I know I recently said that Pere Ubu sound like the Midwest – all post-industrial, bent-out-of-shape weirdness – but the very heart and soul of Midwestern rock n' roll was, and still is The Replacements. Why? Because unlike the Jersey boys and girls that Springsteen sang about who just wanted to get the fuck out and start new lives, Paul Westerberg wrote anthems for the throngs of bored but not too lazy to go anywhere kids from the Rust Belt: the dairy towns of Wisconson, the burnt out Detroit suburbs, and of course his home state where many are born but few ever leave, Minnesota.
In October of 1985, to celebrate the release of the album Tim – the one that would surely make them the biggest band in the universe – The 'Mats took their hometown of Minneapolis by storm with a five night stand at the 7th Street Entry. A second after some random crowd member yells out “more amphetamines” like beer-soaked tigers sprung from their cage, Westerberg and Co. absolutely rip the venue apart for a set nearly two times the length of the album they were releasing.

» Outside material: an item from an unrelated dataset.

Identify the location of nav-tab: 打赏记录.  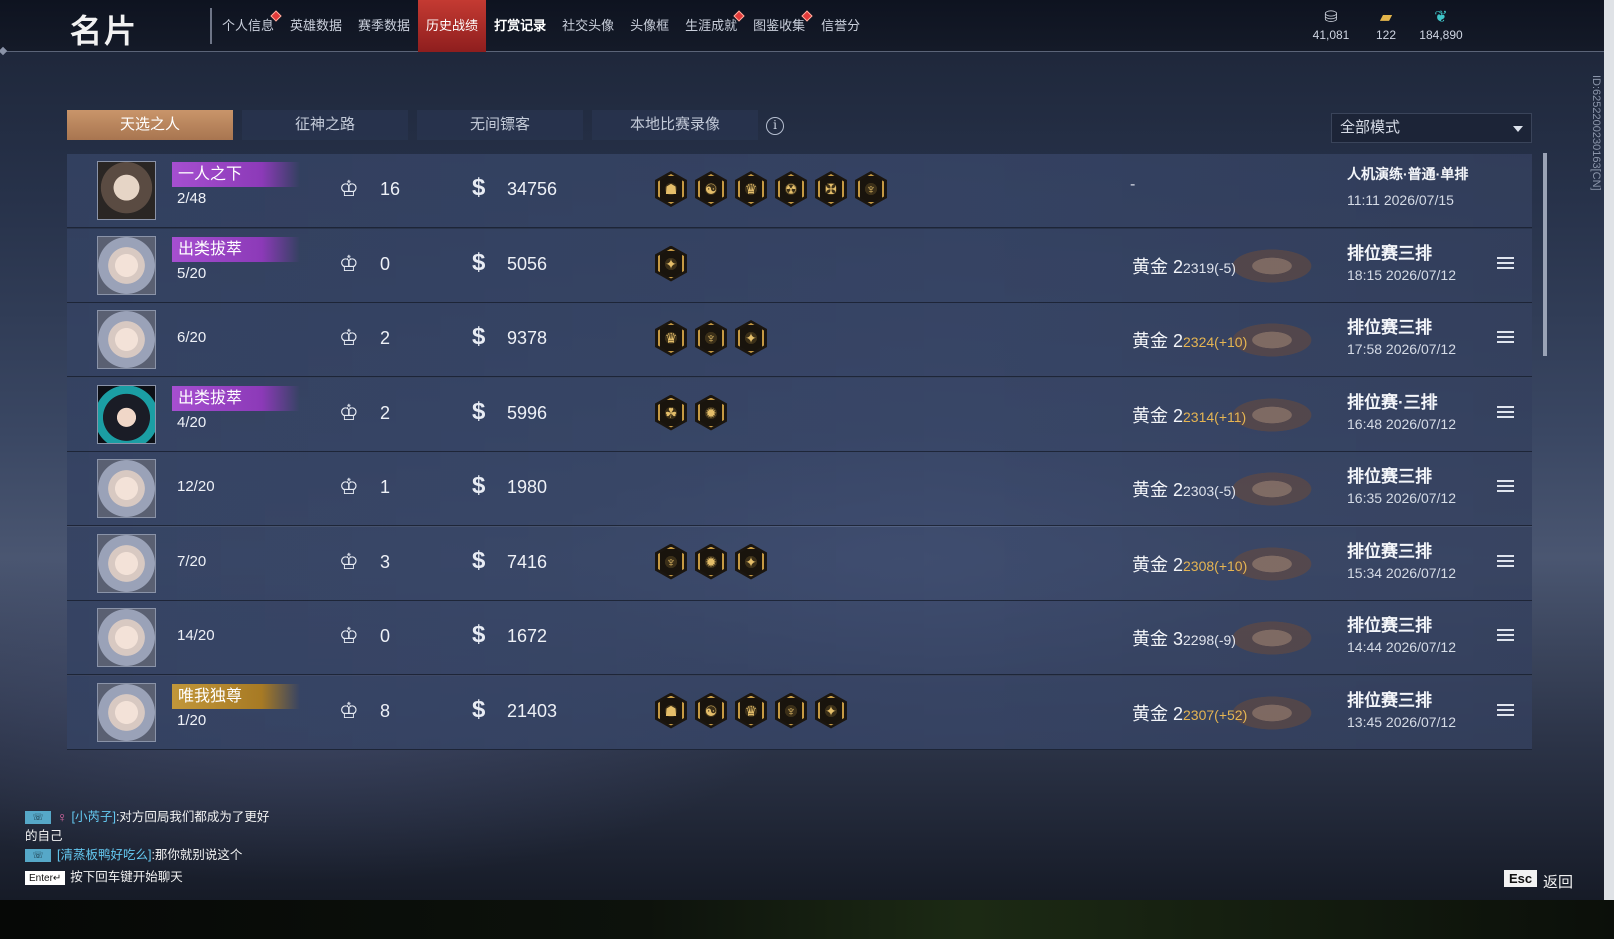
(520, 26).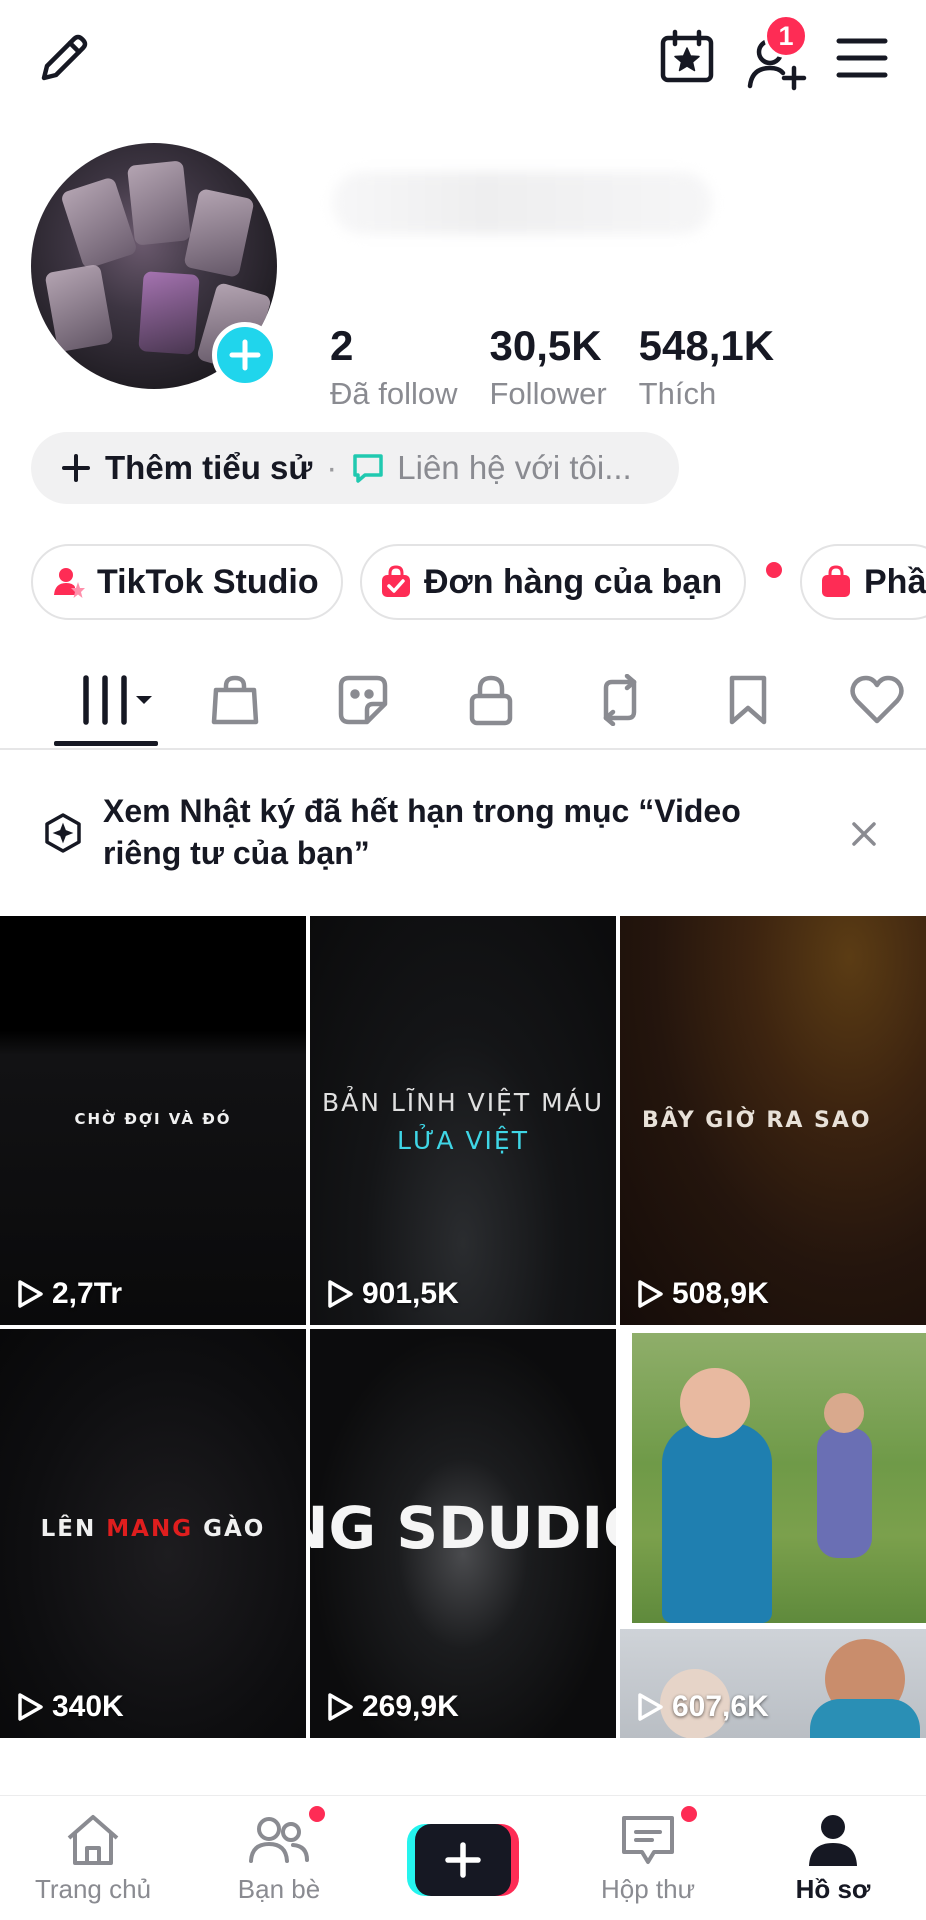 The image size is (926, 1920). Describe the element at coordinates (93, 1889) in the screenshot. I see `nav-label: Trang chủ` at that location.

Giving a listen to this show, one grasps that The Replacements might have been on the cusp of becoming the group of guys that made it, one hit away from forever cementing their reputation as the great American band. But something went wrong, and like many of the greats they came up just short in their own time only to influence an entire generation after their demise. But on this autumn night in October, from the originals to the covers (Alice Cooper's classic “Eighteen” makes an appearance here), there was no band that could match The Replacements in the entire world. I'd be hard pressed to find anyone that could even today, but as things go it was just never meant to be.